TASKS TO PERFORM -
1 > List every Canadian province or territory named in the passage about William's speeches in Canada.
2 > Echo the passage about William's speeches in Canada word for word, everything from "Sometimes that tailoring" down to "Second World War.".

DOCUMENT PASSAGE -
==================================================
Sometimes that tailoring meant shifting languages. One speech in Quebec was entirely in French — a language that seemed to present at least a minor challenge to the prince, who good-naturedly appealed for patience with his accent. In the Northwest Territories, he tried his hand at a couple of aboriginal greetings.
Ciara Hunt, a royal expert and a commentator for CBC during the royal visit, says each of William's speeches was "strategically focused."
'Emotional, heartfelt speech'
For example, on Canada Day, in Ottawa, the speech touched on his grandparents, but also introduced his wife, Kate, to Canada, and mentioned her ties to Alberta through her grandfather, who trained there as a pilot during the Second World War.
"That was a very emotional, heartfelt speech where he spoke of how they both wanted to come here for a long time because of her grandfather," said Hunt. "You could actually see Catherine was very touched by that."
That speech was made on a day that also had personal significance for William. July 1 would have been the 50th birthday of his mother, Diana, the late Princess of Wales. He didn't mention the anniversary, and Hunt hadn't expected him to. But she expected it would be on his mind.
"He did speak a lot about families, about bringing them together, the armed forces and their families and how they must be dealing with that," said Hunt. "You could tell how he had a focus on family but at the same time he didn't address an issue that was private to him."
Novis, who teaches at the University of Toronto and whose company trained speakers from the organizing committee for the 2010 Winter Olympics in Vancouver, considers William to be a good communicator and a "very authentic" speaker.
==================================================
DATA PROVIDED -

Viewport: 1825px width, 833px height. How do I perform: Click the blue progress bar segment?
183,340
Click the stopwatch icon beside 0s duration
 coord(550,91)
==================================================
RESPONSES FOR EACH TASK -
1 > Quebec, Northwest Territories, Alberta

2 >
Sometimes that tailoring meant shifting languages. One speech in Quebec was entirely in French — a language that seemed to present at least a minor challenge to the prince, who good-naturedly appealed for patience with his accent. In the Northwest Territories, he tried his hand at a couple of aboriginal greetings.
Ciara Hunt, a royal expert and a commentator for CBC during the royal visit, says each of William's speeches was "strategically focused."
'Emotional, heartfelt speech'
For example, on Canada Day, in Ottawa, the speech touched on his grandparents, but also introduced his wife, Kate, to Canada, and mentioned her ties to Alberta through her grandfather, who trained there as a pilot during the Second World War.